Well, it’s typical Audi A7 inside and anyone who’s driven a recent Audi product will feel right at home. The fact it's like an A7, however, poses a few minor issues.

Front occupants will be greeted by a large amount of cabin space, with plenty of leg- and head-room. Taller rear occupants, however, will find that if they adopt the most comfortable position in the rear seats their head will either be touching or brushing the roof. Otherwise, the rear seats are supportive and a centre folding armrest and air-con controls improve comfort further.

As standard the RS7 comes with heated, electrically adjustable sports seats that are comfortable and supportive. Thanks to myriad adjustments, a decent footrest and an electrically adjustable steering column, it’s easy to find a comfortable driving position.

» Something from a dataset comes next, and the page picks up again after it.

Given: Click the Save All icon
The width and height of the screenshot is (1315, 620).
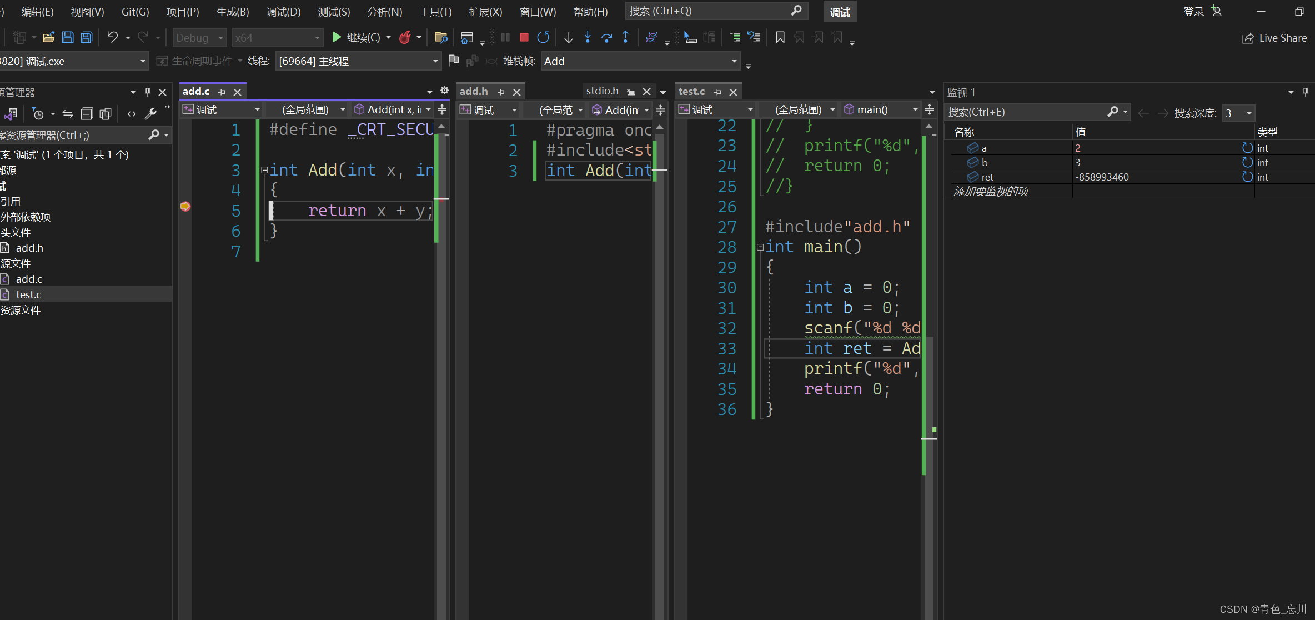Looking at the screenshot, I should pos(87,38).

Many will no doubt still find Audi’s multimedia and sat-nav system a little counterintuitive to use, since the main control dial has the opposite effect to that you might expect. Rotate it clockwise and your selection moves upwards, instead of down. Nevertheless, the system is otherwise easy to use and very capable.

On the plus side, the instrumentation is excellent and an easily readable TFT display, inset between the tachometer and speedometer, grants access to sat-nav functions and other readouts. A heads-up display is also standard, which presents a legible and bright readout in your eye line. It is also capable of displaying sat-nav directions, further reducing the need to take your eyes off the road – something that’s a distinct benefit in a car as rapid as the RS7.

Where it falls down a little is with regards to some minor details. Many of the rubberised and plastic finishes are too grey in colour and feel a little low quality. Likewise, some of the switches feel a little flimsy and don’t befit a car that costs upwards of £80,000.

Although rear space may not be the greatest, the RS7 does at least feature a large 535-litre boot that can be further extended by dropping the rear seats. It’s pleasing to see details like neatly finished plastic covers that obscure the boot’s hinges and electronic lifting mechanisms, which improves the premium feel of the Audi. No spare wheel is fitted as standard, though, which may further irk some buyers.